Bilateral CS involvement suggests especially lymphomas, and infectious diseases, more rarely CS fistulas. More common infectious lesions involving the CS are aspergillomas or mucormycosis. They occur in immunocompromised and diabetic patients and arise as a result of extension from the paranasal sinuses, and orbital involvement is usually associated. Thrombosis of the CS may also be bilateral, complicating bacterial or fungal invasion of the sinuses and imaging consists in lack of enhancement inside the CS and increased enhancement along the lateral border of the CS. In these cases of CSS, CT and MR provide useful information to the diagnosis. Bilateral CS tuberculomas are very uncommon and are associated with the enhancement of the adjacent thickened dura (14). Non-infectious inflammatory lesions such as sarcoidosis have also to be considered.
Metastatic disease of the CS is not an uncommon cause of CSS. Its presentation, however, occurs almost exclusively as a unilateral, rapidly progressive painful ophtalmoplegia and is an extremely rare cause of bilateral CS involvement ( 9; 15 ). Carotid cavernous fistulas cause also CSS, may be bilateral, and are associated with particular orbital congestion and bruit.
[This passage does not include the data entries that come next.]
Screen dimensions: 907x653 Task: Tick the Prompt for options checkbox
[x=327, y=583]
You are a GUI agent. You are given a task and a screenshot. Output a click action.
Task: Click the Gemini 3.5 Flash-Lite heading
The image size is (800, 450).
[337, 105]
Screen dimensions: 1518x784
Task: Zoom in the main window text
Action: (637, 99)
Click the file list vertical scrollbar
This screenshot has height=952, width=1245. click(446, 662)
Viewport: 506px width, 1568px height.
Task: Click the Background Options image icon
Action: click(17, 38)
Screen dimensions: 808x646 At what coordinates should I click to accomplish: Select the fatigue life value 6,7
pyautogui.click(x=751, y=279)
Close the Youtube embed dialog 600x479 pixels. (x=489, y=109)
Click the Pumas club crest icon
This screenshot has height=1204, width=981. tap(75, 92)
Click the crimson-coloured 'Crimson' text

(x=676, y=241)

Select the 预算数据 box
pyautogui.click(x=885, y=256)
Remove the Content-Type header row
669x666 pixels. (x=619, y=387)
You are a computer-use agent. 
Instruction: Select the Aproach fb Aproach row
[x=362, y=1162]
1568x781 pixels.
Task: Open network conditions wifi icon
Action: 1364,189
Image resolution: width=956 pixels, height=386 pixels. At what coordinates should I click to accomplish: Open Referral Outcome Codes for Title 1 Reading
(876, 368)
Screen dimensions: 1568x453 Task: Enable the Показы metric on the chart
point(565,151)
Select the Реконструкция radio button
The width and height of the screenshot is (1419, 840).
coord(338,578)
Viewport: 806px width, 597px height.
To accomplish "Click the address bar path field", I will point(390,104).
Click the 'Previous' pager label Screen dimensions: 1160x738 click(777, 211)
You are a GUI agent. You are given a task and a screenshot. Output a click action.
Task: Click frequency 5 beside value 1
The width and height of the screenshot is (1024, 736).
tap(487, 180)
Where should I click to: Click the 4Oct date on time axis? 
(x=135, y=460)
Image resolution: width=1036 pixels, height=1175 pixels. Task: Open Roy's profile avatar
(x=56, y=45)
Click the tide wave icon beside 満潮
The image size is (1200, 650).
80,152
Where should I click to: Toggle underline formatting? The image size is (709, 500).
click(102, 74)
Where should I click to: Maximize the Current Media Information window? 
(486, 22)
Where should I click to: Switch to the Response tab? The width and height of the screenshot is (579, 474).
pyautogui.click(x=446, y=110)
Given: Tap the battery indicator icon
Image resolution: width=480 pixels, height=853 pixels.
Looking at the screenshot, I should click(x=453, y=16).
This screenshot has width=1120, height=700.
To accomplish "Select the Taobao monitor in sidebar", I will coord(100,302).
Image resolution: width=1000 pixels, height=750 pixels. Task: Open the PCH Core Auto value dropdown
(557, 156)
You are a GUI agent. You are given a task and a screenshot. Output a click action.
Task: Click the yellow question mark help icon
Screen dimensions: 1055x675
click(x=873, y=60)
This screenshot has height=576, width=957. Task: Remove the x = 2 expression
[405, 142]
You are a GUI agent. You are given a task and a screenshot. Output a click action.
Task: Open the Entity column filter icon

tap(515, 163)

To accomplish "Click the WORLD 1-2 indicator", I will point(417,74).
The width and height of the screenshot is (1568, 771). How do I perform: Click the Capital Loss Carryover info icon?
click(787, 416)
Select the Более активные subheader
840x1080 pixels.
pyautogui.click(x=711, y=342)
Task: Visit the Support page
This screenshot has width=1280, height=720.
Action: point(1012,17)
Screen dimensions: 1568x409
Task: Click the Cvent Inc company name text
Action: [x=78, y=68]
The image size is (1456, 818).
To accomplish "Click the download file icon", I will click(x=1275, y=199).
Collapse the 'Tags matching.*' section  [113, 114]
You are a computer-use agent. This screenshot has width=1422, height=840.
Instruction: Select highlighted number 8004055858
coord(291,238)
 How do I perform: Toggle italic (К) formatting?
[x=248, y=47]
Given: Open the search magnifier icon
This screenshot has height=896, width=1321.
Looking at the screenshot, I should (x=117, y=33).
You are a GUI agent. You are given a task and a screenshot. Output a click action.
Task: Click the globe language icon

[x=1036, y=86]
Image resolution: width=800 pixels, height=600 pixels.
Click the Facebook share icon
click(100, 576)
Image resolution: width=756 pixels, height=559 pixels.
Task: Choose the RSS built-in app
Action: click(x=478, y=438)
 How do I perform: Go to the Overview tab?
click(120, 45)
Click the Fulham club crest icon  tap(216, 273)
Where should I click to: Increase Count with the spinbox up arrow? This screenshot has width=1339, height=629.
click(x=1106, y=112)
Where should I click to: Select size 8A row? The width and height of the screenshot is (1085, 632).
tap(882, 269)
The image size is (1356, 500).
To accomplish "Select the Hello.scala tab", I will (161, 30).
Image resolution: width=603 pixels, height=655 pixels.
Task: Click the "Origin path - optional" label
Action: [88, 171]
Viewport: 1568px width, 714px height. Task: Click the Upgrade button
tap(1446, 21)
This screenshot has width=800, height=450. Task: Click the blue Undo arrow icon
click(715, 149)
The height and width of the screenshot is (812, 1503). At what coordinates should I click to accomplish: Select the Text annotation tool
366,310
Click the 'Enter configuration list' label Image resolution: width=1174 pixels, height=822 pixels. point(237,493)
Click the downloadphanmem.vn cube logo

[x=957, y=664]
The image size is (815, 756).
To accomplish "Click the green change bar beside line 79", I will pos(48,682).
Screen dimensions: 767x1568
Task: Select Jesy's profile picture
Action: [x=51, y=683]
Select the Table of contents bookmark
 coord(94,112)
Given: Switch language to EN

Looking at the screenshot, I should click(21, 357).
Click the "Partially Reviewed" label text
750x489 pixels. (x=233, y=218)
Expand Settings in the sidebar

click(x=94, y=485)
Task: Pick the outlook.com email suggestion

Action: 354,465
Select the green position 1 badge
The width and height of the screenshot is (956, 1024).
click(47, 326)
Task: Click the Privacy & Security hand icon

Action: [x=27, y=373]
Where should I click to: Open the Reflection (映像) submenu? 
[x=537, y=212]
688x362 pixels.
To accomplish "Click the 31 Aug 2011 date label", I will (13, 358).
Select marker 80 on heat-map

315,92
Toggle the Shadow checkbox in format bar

Presence of signal voids inside the CS on T2-weighted images is a very specific feature (16). In these CS lesions, MRI may be useful for diagnosis (13).
Meningioma remains the most frequent tumor in this location. CS meningioma is associated with the enhancement of the dural attachment and in only rare cases invades the sellae and both cavernous sinuses. When the enhancement is not typical for a meningioma, a work-up for lymphomas must be realized.
In CSS in relation to BL, biopsy of associated locations usually allow the diagnosis as in the literature and herein reported case ( 7).When cavernous sinus lesion is solitary, surgical biopsy of this location is necessary (6)
Conclusion
Primary CNS involvement of Burkitt Lymphoma is rare, occurs more frequently in sporadic form and cavernous sinus involvement as initial presentation is uncommon.
Burkitt Lymphoma should be considered in the differential diagnosis and a work-up of the tumor must be realized when cavernous sinus enlargement is present at MRI with the herein described signal.
Since BL has the higher growth rate of any tumor, rapid diagnosis and immediate treatment are important and likely to improve outcome.